File Management and Allocation Methods

60 mins

Learning Goals

Classify file types (regular, directory, special) and distinguish between sequential, direct, and indexed access methods.
Design and compare single-level, two-level, tree-structured, and acyclic-graph directory structures.
Analyze the performance trade-offs of contiguous, linked, and indexed file allocation methods.
Calculate disk space utilization and fragmentation for each allocation method.

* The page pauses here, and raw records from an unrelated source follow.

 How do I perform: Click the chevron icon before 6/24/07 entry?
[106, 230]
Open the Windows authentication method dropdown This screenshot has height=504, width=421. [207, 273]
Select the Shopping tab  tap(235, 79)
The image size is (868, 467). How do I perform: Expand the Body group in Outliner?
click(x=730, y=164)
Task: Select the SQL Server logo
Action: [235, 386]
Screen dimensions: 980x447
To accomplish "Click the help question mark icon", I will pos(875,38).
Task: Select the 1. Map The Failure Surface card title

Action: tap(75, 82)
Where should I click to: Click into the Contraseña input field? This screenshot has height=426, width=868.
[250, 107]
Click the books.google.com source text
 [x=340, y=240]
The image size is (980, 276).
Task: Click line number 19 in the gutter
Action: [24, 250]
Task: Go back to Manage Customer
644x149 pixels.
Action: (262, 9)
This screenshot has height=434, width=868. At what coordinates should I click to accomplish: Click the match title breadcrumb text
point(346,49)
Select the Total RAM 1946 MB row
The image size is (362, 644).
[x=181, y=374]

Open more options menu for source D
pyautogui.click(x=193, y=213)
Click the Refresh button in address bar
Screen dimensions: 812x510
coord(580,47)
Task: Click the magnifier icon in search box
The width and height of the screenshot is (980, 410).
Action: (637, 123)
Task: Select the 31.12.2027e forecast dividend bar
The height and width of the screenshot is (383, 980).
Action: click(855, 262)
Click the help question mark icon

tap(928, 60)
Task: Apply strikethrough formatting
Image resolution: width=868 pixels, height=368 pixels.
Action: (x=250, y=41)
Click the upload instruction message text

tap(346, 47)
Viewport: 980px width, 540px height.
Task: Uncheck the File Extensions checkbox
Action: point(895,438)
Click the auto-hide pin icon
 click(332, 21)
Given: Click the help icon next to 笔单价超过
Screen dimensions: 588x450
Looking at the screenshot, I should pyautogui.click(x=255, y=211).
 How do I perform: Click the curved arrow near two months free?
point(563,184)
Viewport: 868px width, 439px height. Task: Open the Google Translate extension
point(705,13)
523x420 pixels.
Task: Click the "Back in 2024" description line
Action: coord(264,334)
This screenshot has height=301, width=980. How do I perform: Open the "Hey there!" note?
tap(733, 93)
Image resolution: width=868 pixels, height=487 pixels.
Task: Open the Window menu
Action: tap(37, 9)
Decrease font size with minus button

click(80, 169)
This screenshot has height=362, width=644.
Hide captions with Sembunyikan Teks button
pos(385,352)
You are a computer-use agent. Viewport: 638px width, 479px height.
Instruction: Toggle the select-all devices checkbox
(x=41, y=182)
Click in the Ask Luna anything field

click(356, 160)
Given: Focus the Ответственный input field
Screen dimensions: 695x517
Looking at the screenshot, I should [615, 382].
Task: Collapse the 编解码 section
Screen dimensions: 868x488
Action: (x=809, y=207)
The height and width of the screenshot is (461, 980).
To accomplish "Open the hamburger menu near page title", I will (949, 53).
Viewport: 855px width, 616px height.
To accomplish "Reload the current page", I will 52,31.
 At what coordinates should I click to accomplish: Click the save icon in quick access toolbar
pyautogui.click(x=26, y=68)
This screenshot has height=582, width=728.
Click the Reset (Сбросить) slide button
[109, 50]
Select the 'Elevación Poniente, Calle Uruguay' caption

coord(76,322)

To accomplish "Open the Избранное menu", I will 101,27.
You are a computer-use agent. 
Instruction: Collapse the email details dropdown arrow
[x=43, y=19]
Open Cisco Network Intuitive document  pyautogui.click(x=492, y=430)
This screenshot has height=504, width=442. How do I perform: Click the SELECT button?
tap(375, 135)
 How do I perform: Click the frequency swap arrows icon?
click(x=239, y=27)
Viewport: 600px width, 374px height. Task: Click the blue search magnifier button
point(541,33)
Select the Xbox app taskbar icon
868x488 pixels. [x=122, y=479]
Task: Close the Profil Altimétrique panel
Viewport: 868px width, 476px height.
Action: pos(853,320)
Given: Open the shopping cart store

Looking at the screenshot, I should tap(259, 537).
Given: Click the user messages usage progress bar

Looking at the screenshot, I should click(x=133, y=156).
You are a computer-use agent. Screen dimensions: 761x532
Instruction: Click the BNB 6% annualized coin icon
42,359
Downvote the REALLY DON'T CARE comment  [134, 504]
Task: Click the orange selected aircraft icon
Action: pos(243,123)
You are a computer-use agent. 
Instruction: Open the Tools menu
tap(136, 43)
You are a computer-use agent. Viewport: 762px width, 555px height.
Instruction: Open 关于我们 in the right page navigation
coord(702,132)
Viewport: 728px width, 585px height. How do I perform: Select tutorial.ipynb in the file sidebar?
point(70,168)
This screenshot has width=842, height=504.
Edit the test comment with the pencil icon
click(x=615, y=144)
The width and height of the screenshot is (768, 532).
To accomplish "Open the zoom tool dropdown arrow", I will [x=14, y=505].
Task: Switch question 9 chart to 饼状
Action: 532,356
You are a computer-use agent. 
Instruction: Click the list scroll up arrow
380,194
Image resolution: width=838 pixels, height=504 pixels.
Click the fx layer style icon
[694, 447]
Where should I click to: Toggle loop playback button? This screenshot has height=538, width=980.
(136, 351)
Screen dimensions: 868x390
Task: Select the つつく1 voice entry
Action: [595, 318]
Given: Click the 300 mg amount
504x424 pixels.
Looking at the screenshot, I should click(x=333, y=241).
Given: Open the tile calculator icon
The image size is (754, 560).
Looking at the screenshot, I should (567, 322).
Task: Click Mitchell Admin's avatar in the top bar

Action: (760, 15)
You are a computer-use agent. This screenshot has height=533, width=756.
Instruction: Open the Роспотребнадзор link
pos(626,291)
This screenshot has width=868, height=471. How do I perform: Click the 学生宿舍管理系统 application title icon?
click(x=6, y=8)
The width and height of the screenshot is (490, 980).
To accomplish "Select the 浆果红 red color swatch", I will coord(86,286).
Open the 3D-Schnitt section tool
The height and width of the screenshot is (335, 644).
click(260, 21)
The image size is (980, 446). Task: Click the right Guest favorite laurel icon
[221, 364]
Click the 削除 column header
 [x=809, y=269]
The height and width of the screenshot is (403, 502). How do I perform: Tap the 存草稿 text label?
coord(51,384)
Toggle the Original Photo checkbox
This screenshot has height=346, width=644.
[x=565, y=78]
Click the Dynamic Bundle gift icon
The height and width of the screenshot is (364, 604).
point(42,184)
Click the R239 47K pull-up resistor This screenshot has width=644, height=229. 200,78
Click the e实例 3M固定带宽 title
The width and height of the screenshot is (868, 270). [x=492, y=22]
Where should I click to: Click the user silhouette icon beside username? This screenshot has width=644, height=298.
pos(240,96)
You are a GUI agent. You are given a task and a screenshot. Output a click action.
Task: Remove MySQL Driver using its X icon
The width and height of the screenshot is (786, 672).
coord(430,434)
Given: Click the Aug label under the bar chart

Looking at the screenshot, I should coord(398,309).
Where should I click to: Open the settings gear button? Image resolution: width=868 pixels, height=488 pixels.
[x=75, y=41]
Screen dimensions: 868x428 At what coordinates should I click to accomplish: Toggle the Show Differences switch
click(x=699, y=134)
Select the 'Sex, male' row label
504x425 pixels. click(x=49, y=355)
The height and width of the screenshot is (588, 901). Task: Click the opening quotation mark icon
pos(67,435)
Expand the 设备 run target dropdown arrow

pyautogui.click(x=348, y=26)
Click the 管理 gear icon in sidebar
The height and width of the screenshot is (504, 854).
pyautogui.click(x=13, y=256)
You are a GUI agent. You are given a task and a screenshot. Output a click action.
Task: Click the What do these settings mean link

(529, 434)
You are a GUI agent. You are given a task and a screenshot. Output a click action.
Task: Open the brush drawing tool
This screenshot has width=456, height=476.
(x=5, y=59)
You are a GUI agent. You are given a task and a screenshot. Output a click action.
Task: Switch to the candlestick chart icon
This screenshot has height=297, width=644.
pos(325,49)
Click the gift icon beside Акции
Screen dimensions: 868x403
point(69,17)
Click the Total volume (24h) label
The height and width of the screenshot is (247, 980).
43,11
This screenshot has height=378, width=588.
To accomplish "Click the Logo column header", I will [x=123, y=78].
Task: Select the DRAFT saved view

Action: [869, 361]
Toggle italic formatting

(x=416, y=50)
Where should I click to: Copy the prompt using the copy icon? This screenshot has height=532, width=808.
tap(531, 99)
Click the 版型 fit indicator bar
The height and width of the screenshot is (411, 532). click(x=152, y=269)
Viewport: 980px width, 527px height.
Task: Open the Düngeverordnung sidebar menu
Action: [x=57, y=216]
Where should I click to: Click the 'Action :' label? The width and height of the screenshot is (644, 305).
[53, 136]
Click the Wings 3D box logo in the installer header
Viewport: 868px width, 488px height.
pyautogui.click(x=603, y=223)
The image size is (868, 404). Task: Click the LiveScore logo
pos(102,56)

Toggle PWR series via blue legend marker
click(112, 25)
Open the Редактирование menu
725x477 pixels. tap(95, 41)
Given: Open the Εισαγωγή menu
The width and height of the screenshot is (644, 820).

File Concepts: What is a File?

A file is a named collection of related data that is treated as a unit by the operating system. Files are the primary mechanism for persistent storage — data that survives beyond the lifetime of the process that created it.

File Attributes

Every file has metadata (data about the file) stored in the file system. The exact attributes vary by OS, but the core set includes:

Attribute	Description	Example
Name	Human-readable identifier	`report.pdf`, `index.html`
Identifier	Unique numeric tag within the file system	inode number: 123456
Type	The kind of content	Regular file, directory, symbolic link
Location	Pointer to where the file lives on the device	Block number on disk
Size	Current size (bytes)	45,678 bytes
Protection	Access control permissions	`rwxr-xr-x` (755)
Timestamps	Creation, last access, last modification	`2026-05-13 23:45:00`
User/Group ID	Owner and group identifiers	uid=1000, gid=1000

File Types

Type	Description	Examples
Regular File	Contains user data (text, binary, executable)	`.txt`, `.pdf`, `.exe`, `.jpg`
Directory File	Contains a list of file names and pointers to their inodes	`/home`, `/etc`
Special File	Represents a hardware device (block or character)	`/dev/sda` (disk), `/dev/tty` (terminal)
Symbolic Link	A pointer (shortcut) to another file	Creates an alternative pathname

File Operations

The OS provides a standard set of operations that can be performed on files:

Operation	Description
Create	Allocate space for the file and record its entry in the directory
Open	Bring the file's metadata (inode) into memory for faster access
Read	Read bytes from the current file position
Write	Write bytes at the current file position
Seek	Reposition the file pointer within the file
Delete	Release all allocated space and remove the directory entry
Truncate	Delete the file's contents but keep its attributes
Close	Flush any buffered data and release the in-memory file handle

File Access Methods

How does a process read data from a file? The answer depends on the access method supported by the file system.

1. Sequential Access

The most common and simplest model. The file is read one block at a time, in order, from beginning to end. The OS automatically advances a current-file-position pointer after each read/write.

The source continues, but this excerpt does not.